# Problem statement:
Output each record exactly. Leave none out.

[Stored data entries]
□ □ □ □ □

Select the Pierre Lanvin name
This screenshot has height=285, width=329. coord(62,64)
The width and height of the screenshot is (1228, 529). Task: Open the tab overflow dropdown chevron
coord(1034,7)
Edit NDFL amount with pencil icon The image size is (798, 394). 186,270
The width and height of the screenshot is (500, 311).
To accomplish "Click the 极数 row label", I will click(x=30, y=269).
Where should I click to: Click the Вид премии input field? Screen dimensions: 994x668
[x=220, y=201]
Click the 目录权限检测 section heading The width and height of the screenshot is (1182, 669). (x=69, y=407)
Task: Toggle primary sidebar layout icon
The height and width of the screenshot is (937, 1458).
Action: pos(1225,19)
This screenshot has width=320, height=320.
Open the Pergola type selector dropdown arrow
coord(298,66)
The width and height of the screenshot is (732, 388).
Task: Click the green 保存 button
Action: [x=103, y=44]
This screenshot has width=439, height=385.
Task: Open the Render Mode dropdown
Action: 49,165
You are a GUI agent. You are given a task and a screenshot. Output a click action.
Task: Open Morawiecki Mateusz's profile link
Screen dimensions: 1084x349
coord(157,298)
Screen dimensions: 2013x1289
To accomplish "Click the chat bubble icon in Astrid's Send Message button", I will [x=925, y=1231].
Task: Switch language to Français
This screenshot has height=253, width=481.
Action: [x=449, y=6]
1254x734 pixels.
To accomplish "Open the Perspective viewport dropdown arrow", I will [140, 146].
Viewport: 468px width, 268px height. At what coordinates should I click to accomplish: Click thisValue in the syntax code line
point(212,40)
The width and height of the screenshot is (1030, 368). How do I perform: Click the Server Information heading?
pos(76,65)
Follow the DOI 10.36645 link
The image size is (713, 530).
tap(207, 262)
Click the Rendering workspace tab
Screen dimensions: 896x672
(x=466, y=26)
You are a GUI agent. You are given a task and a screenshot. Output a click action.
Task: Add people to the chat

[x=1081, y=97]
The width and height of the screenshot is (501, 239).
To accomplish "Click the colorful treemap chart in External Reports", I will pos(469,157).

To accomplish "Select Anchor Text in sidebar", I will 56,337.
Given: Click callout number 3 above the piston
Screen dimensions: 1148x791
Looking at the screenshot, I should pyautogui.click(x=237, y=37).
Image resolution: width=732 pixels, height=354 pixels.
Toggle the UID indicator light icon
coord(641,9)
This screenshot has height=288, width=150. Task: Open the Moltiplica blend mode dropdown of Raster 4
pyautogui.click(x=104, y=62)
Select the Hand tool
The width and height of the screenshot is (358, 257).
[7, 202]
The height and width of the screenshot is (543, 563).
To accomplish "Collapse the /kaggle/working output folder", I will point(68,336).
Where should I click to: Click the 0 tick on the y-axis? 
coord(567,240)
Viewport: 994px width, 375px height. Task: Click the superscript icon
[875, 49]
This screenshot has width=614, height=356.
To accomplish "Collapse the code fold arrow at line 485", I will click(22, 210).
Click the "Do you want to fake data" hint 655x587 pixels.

□ □ □ □ □

# Solution below:
Select the Pierre Lanvin name
This screenshot has height=285, width=329. coord(62,64)
The width and height of the screenshot is (1228, 529). Task: Open the tab overflow dropdown chevron
coord(1034,7)
Edit NDFL amount with pencil icon The image size is (798, 394). 186,270
The width and height of the screenshot is (500, 311).
To accomplish "Click the 极数 row label", I will click(x=30, y=269).
Where should I click to: Click the Вид премии input field? Screen dimensions: 994x668
[x=220, y=201]
Click the 目录权限检测 section heading The width and height of the screenshot is (1182, 669). (x=69, y=407)
Task: Toggle primary sidebar layout icon
The height and width of the screenshot is (937, 1458).
Action: pos(1225,19)
This screenshot has width=320, height=320.
Open the Pergola type selector dropdown arrow
coord(298,66)
The width and height of the screenshot is (732, 388).
Task: Click the green 保存 button
Action: [x=103, y=44]
This screenshot has width=439, height=385.
Task: Open the Render Mode dropdown
Action: 49,165
You are a GUI agent. You are given a task and a screenshot. Output a click action.
Task: Open Morawiecki Mateusz's profile link
Screen dimensions: 1084x349
coord(157,298)
Screen dimensions: 2013x1289
To accomplish "Click the chat bubble icon in Astrid's Send Message button", I will [x=925, y=1231].
Task: Switch language to Français
This screenshot has height=253, width=481.
Action: [x=449, y=6]
1254x734 pixels.
To accomplish "Open the Perspective viewport dropdown arrow", I will [140, 146].
Viewport: 468px width, 268px height. At what coordinates should I click to accomplish: Click thisValue in the syntax code line
point(212,40)
The width and height of the screenshot is (1030, 368). How do I perform: Click the Server Information heading?
pos(76,65)
Follow the DOI 10.36645 link
The image size is (713, 530).
tap(207, 262)
Click the Rendering workspace tab
Screen dimensions: 896x672
(x=466, y=26)
You are a GUI agent. You are given a task and a screenshot. Output a click action.
Task: Add people to the chat

[x=1081, y=97]
The width and height of the screenshot is (501, 239).
To accomplish "Click the colorful treemap chart in External Reports", I will pos(469,157).

To accomplish "Select Anchor Text in sidebar", I will 56,337.
Given: Click callout number 3 above the piston
Screen dimensions: 1148x791
Looking at the screenshot, I should pyautogui.click(x=237, y=37).
Image resolution: width=732 pixels, height=354 pixels.
Toggle the UID indicator light icon
coord(641,9)
This screenshot has height=288, width=150. Task: Open the Moltiplica blend mode dropdown of Raster 4
pyautogui.click(x=104, y=62)
Select the Hand tool
The width and height of the screenshot is (358, 257).
[7, 202]
The height and width of the screenshot is (543, 563).
To accomplish "Collapse the /kaggle/working output folder", I will point(68,336).
Where should I click to: Click the 0 tick on the y-axis? 
coord(567,240)
Viewport: 994px width, 375px height. Task: Click the superscript icon
[875, 49]
This screenshot has width=614, height=356.
To accomplish "Collapse the code fold arrow at line 485", I will click(22, 210).
Click the "Do you want to fake data" hint 655x587 pixels.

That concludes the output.